If you have any questions about x-rays or what to expect during your pet’s procedure, please don’t hesitate to ask.


Urinalysis is one of the common tests we run in our lab. Whether it's because of a pet urinating in the house (and not in a litter box!), frequent urination, or something just being "off," urine can reveal many things.

By spinning urine in a centrifuge and looking at the sediment under a microscope, urinary tract infections can be diagnosed based on the presence of bacteria. We recommend rechecking urine following a course of antibiotics so that we can confirm that the infection has cleared.

Abnormal cells and crystals can be found on microscopic exam of urine sediment as well. Red and white blood cells may be found in infections; while red blood cells and crystals can be found in urine with too high or too low pH values.

We also run a chemistry on the urine to determine pH and specific gravity and to detect presence of glucose, ketones, protein, and bilirubin. Kidney disease, liver disease, or diabetes can be found based on urine chemistry results. These diseases are confirmed and evaluated further through blood work.


An ultrasound is a non-invasive, diagnostic test that allows veterinarians to look inside your pet’s body without having to perform surgery. In most cases, your pet does not need to be under anesthesia for this procedure.
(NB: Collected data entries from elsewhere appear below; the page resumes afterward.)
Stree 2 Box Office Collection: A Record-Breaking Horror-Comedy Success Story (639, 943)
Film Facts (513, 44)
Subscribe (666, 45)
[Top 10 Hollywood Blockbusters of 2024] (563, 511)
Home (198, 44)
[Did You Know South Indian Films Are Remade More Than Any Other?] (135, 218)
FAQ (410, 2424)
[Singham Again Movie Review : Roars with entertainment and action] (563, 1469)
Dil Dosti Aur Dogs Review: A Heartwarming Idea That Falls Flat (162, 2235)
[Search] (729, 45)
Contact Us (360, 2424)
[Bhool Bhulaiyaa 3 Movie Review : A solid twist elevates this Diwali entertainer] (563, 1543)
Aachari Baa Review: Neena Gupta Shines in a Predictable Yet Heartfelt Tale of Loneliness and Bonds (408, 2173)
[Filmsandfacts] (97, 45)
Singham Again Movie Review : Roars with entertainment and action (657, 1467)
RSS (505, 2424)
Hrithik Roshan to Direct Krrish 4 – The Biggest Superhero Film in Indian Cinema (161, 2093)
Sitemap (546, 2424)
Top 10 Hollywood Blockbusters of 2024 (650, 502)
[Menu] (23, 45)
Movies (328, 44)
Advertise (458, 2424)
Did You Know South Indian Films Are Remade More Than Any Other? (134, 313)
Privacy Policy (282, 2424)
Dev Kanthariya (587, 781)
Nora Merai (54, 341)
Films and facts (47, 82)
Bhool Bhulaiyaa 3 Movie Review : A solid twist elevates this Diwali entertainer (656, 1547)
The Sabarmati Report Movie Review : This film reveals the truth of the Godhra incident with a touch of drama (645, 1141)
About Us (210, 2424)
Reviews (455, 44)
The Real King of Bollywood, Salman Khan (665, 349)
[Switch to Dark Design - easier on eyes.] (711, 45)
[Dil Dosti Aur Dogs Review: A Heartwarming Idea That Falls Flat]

The ultrasound machine sends sound-waves into the body and then listens for the echoes to produce images of your pet’s internal organs. Cardiac ultrasound produces images of the heart as it is beating, giving a detailed view of the heart valves, and the heart muscles. Abdominal ultrasound is useful for examining the liver, spleen, pancreas and kidneys as well as detecting reproductive abnormalities. The organs can be examined for location, size, shape, texture and blood supply. Masses can also be found within the organs through an ultrasound.

At Seminole Trail Animal Hospital, we use a traveling veterinarian who specializes in ultrasonagraphy to provide this valuable diagnostic tool. Our veterinarians will look at your pet’s medical history, current medical concern, and the ultrasound exam to make a diagnosis and treatment plan for your pet. At times, additional testing may be recommended.